I doubt if even a cow would touch it.
~
I think she's right that tax collection from rich people varies.
So what?
You're supposed to collect more in good times, ease off in bad.
That's not just Keynesianism - it's bleeding Genesis 41.
The Billionaire can afford a 40%, or 90% tax a lot easier -there's a LOT left over after all- than someone making $35K.
This is the point the McMegans always somehow leave out. Basic necessities (however you define them) don't get correspondingly cheaper as your income diminishes. A gallon of milk will cost the same to Buffet and non-Buffet alike. How the tax system addresses that, and therefore who is able to afford what in a given economy, is not up to immutable laws of Nature. It's up to a society and the way it wants to define itself.
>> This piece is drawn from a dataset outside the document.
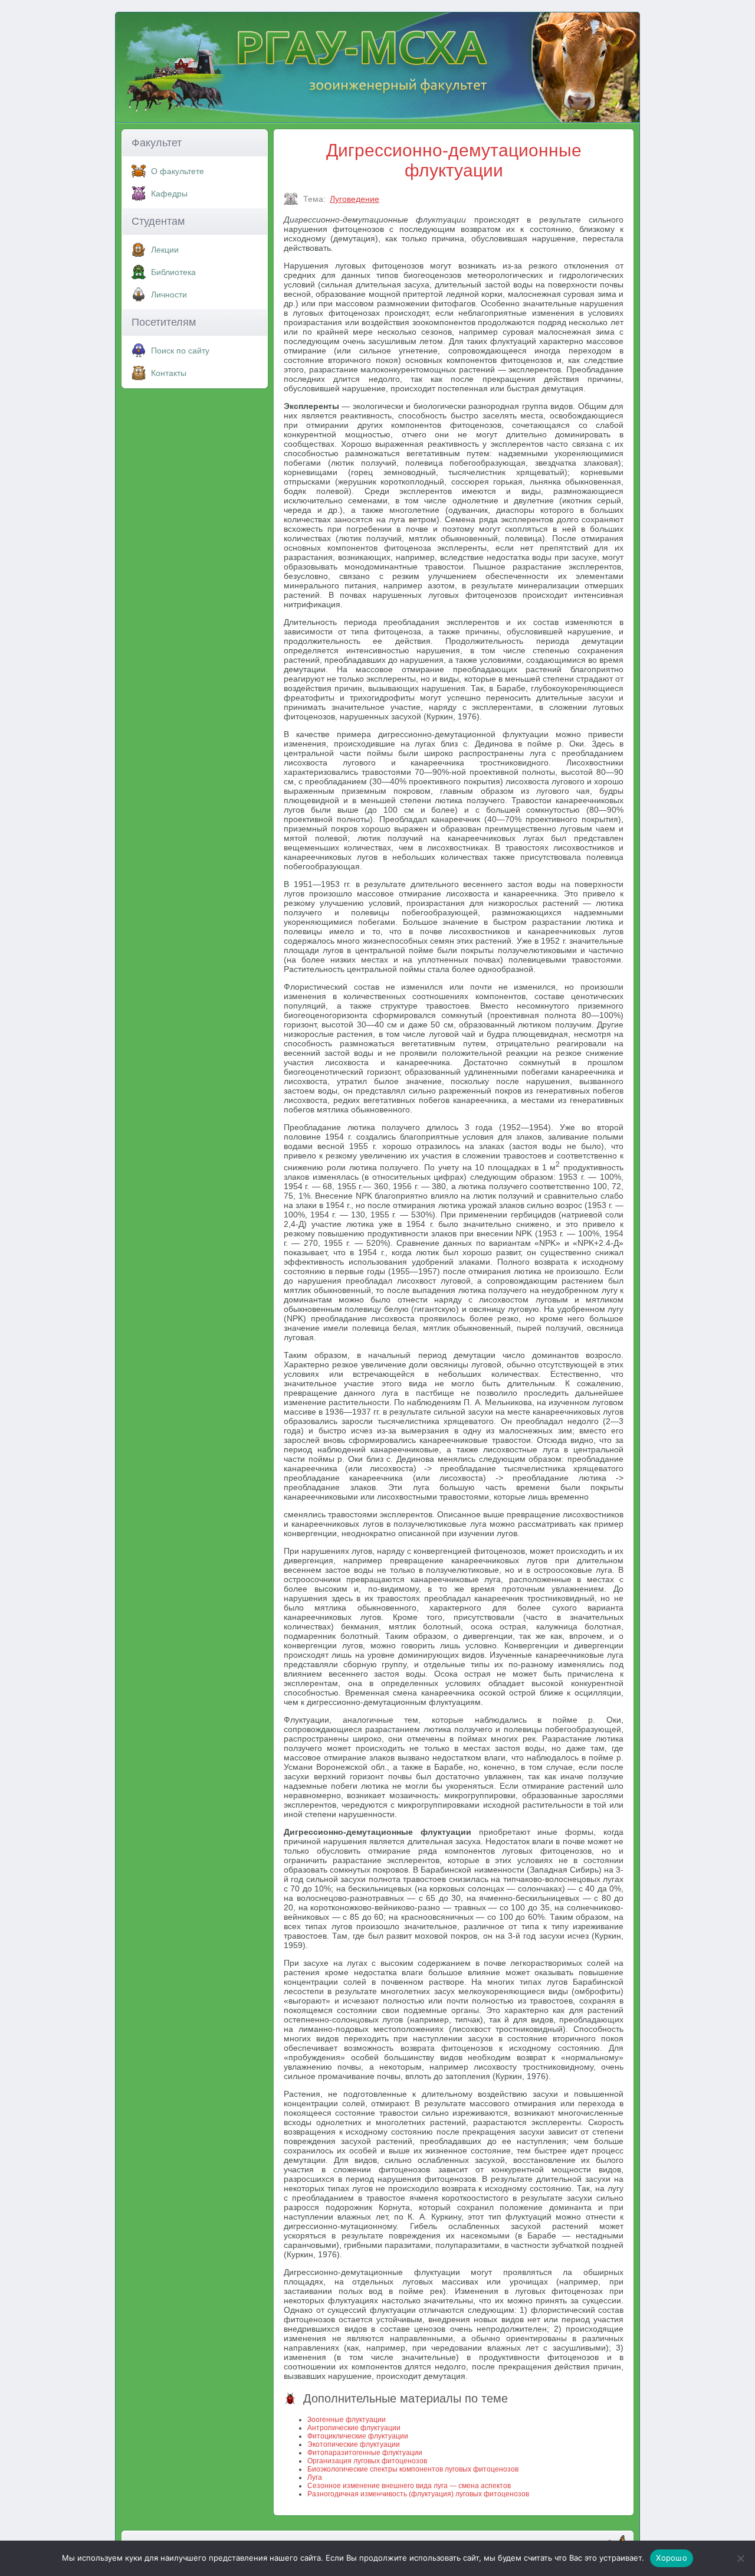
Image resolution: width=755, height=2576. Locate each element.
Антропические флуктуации (354, 2428)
The correct way to think about tax progressivity is to think of effective rates of income claimed by revenue, i.e. what percentage of all personal income the government takes.
By that measure progressivity in the U.S. tax code has never changed as much as either McMegan or indeed liberals like to think. The Eisenhower progressive tax code is basically a myth, because it had so many holes in it that you could drive a truck through (by design, rather than error). Insofar as we have eliminated 90% marginal rates part of it is trading highly distortionary ad-hoc arrangements everywhere for a more consistent rate (and also lowering the rate overall). It was highly unusual, for example, that Truman paid a ridiculous amount of tax on the income from his memoirs, because usually a good accountant could even out the kinks.
It is also the case, of course, that areas with higher incomes and higher incidence of very higher incomes, such as New York or California, tend to have more onerous state and local taxes, which changes the progressivity gradient. I'm not convinced McMegan is not either making an argument in bad faith or is just stupid, but a rational discussion about tax is impossible if people insist on referring to the imaginary unicorn rainbow Eisenhower land of nominally confiscatory marginal rates.
In the case of England, of course, the high marginal rates were genuinely confiscatory, because unlike the Eisenhower tax code, it wasn't designed to be filled with exceptions.
Which is another way of saying that if McMegan were doing her job properly (hint hint hint), she should be fighting the myth of the progressive Eisenhower tax code, rather than re-litigating pointless tautologies about nominal revenue figures.
(And something ate my somewhat lengthy comment about the Eisenhower tax code. Shorter: argue that the progressive Eisenhower was a misinformed myth caused by confusion of nominal tax rates with effective rates, and as a debating tactic demand that progressives bring back Eisenhower exemptions and deductions in return for 90% marginal rates.
With Eisenhower-era tax exemptions, I don't think hedge fund managers would be paying any tax at all.)
For example, this is the sort of idiocy she should be fighting:
http://www.huffingtonpost.com/social/RebootGuy/freshmen-republicans-revolt-spending-cuts_n_821715_77048193.html
Even McMegan shouldn't be able to bollox up an explanation of why eliminating deductions and bringing back Eisenhower marginal rates are opposites, rather than complements.
I do think, by the way, the myth of high taxes under Eisenhower has given quite some strength to claims for more progressive taxation.